Material provided -
* * * * * * * * *

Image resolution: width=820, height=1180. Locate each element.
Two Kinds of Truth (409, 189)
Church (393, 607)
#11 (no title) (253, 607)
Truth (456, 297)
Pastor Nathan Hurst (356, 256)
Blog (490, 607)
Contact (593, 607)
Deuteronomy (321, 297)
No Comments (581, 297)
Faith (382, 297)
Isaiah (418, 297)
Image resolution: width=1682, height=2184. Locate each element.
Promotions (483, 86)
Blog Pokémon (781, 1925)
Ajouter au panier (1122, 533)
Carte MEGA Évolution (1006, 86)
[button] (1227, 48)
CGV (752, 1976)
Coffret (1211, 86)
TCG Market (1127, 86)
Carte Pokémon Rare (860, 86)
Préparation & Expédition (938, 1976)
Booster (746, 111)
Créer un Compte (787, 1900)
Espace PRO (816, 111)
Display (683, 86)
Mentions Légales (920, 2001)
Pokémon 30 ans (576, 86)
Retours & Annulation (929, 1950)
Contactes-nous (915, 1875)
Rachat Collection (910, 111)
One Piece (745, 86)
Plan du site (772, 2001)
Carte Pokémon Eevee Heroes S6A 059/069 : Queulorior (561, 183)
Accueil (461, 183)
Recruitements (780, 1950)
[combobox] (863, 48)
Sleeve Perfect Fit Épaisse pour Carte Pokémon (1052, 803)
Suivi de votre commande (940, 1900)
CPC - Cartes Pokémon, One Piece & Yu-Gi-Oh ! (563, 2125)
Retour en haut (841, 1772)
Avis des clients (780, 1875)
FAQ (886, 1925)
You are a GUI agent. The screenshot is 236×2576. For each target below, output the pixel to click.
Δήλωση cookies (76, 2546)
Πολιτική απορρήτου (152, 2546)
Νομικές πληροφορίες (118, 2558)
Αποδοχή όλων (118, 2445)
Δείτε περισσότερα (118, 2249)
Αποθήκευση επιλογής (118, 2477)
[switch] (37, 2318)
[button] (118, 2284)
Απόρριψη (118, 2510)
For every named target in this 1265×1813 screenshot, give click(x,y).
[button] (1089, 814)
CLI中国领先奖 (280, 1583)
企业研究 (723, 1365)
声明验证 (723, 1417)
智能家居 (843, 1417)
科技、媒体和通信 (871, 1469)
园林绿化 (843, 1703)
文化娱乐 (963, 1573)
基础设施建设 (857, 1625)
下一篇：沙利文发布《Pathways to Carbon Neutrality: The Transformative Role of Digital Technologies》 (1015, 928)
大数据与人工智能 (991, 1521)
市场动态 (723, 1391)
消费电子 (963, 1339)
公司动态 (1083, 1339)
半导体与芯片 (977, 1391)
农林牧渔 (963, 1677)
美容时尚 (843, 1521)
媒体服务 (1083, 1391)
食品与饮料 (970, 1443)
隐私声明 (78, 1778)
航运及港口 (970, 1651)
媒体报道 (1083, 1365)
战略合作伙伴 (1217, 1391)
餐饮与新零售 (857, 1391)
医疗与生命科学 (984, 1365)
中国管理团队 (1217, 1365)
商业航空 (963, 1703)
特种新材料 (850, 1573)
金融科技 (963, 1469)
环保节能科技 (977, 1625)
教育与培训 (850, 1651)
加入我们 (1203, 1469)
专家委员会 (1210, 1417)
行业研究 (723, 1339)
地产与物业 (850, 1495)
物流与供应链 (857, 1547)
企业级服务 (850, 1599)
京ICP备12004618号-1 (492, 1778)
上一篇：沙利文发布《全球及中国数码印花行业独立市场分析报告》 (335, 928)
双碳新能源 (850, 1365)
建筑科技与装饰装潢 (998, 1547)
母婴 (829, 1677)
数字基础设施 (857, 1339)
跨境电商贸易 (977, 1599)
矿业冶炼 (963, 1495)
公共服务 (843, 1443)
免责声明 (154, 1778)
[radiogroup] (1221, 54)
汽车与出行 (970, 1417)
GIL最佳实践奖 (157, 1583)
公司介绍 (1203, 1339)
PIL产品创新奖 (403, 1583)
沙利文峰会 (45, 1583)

* * * * * * * * *

Prompt - Look through the entries and return every line where "screenshot" appears.

Answer to this problem -
You are a GUI agent. The screenshot is 236×2576. For each target below, output the pixel to click.
For every named target in this 1265×1813 screenshot, give click(x,y).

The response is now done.